Chicago Fed chief Charles Evans on June 3 said it was worth thinking about jettisoning plans to raise rates until inflation reaches the Fed’s 2 percent target. Yellen made the “new normal” reference on June 15 during her post-FOMC press conference, after officials held the target range for the policy benchmark unchanged at 0.25 percent to 0.5 percent.

“There’s some shifting in real time of her view – that the world is not working out the way she’s thinking,” said Tim Duy, a professor at the University of Oregon and a contributor to Bloomberg Businessweek.

One theme that seems consistent across the board: Rates are going to be lower than they have historically been, and where they’ll settle is highly uncertain.
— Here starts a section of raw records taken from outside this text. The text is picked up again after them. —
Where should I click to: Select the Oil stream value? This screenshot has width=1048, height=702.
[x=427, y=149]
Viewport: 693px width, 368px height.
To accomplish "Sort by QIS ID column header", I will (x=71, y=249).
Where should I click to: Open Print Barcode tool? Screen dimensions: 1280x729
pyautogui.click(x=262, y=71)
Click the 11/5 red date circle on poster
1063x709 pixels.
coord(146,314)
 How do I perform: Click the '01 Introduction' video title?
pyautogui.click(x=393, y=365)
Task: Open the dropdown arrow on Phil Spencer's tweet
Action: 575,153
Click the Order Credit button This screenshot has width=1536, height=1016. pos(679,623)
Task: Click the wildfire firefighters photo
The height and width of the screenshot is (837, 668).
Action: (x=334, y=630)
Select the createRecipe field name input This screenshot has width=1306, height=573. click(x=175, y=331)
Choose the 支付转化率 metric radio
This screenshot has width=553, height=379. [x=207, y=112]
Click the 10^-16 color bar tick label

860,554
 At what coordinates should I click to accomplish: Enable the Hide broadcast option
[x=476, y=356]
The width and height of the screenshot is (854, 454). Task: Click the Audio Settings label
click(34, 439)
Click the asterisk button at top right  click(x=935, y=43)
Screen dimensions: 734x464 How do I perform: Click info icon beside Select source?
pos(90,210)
Bullard’s decision not to submit a long-run rate forecast, displayed in a so-called dot plot, marks a departure from Fed orthodoxy. Officials have used the dots to communicate how they see policy shaping up over time, and to give hints at how they might react to economic developments. They were introduced in 2012.

It is better at this point to forecast just for the short-term, Bullard said, and to acknowledge that different economic conditions could change the longer-run outcome.

There are doubts of how much Bullard’s initiative will ultimately persuade other Fed officials.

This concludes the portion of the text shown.